The place of instantaneous statistics

The past month, with the relaunch of WPCandy, I’ve paid closer attention to traffic than I normally would. I usually recommend reviewing traffic numbers at the end of the month, for sanity’s sake. For now, I’ve been breaking my own rule.

Reinvigorate contributes to this unhealthy behavior by making analytics obsessiveness really fun.

That said, watching this afternoon’s statistics happen in the moment isn’t very useful in the long run. Obviously there are monthly and yearly tracking in Reinvigorate, which itself offers up a good amount of detail. But the main selling point, real-time analytics, might become less useful over time.

Free click tracking? Um, yes please.

Worth checking out

For one user and one website, Reinvigorate is free. This is why you should take a few minutes and check it out right now. Grab the WordPress Plugin (from within your Reinvigorate account) and you’re halfway done. Assuming the real-time stats aren’t that interesting, the free account currently includes click tracking (see the gallery for WPCandy’s click tracking reports). As far as I know, this is now the easiest and best click tracking available for WordPress.

Right now I can’t justify getting rid of Google Analytics. But someday, probably.

Running both Google Analytics and Reinvigorate may be silly. Then again, having two tracking apps may help cancel out some of the expected margin of error. We just shouldn’t go crazy. For now, I’m running both. Right now I can’t justify getting rid of Google Analytics, whether that’s reasonable or emotional. But someday, probably.

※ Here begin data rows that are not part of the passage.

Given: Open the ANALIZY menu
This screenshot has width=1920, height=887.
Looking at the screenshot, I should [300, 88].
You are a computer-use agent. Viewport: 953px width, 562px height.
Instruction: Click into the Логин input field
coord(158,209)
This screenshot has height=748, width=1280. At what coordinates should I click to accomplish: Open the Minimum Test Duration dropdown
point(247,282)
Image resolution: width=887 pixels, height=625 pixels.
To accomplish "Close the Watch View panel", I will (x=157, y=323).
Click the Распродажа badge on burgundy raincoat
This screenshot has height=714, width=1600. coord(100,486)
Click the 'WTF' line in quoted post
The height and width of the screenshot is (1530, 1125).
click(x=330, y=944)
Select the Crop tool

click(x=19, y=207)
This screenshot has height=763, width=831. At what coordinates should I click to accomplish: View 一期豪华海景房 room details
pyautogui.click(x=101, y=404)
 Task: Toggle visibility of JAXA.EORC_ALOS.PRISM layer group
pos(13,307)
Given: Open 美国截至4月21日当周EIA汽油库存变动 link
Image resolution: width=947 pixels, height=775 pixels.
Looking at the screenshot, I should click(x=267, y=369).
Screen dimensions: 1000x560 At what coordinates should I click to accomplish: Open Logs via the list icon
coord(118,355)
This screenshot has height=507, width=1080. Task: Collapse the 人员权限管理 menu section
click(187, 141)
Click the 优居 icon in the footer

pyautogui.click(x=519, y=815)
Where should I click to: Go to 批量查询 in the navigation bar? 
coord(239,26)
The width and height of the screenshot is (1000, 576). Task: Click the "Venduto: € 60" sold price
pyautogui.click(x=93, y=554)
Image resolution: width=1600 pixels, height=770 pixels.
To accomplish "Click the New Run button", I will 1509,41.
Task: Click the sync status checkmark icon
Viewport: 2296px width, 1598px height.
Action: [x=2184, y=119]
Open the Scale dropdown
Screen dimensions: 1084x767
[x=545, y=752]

I said that Reinvigorate’s real-time tracking is fun, but not useful in the long run. Maybe that’s the point. Perhaps the future of analytics is for real-time to be expected and commonplace. It should be there if we want it (breaking news, product launches, etc.) but fade into the background if we don’t want it. And if that’s the case, Reinvigorate represents the future of analytics better than Google does.

WPCandy rated this 4 mints

7 thoughts on “Reinvigorate analytics and WordPress Plugin

  1. I’m disappointed with Reinvigorate pretty much slapping their original loyal users in the face with a pricetag. Oh yay we got 50% off a year? Yeah, no. I used Reinvigorate for over 3 years while they were in ‘beta’ the entire time. While I loved it.. having to pay $50/yr is not something I see as worthwhile.

    I already have a Mint (haveamint.com) license I bought in 2006. Sure, Mint hasn’t had much new in development over the years but the plethora of 3rd party plugins has made my $30 investment worthwhile–especially when it’s self-hosted and I’m not paying yearly for it.

    I’d stick with the free plan but I would be limited as the cut off is 100,000.. and one account. I have a large multitude of domains which was actually the one thing I’ll miss–one account for multiple domain profiles.

    Oh well.

    • I can understand that. Coming into it now, I don’t know what I’m missing seeing a price tag now.

      I’ve used Mint a bit as well, but for some reason the interface never really sunk in for me.

  2. Without spending more time with reinvigorate, I think the heat mapping feature comes in quite handy. The visual representation of hot spots would be beneficial for several different kinds of users.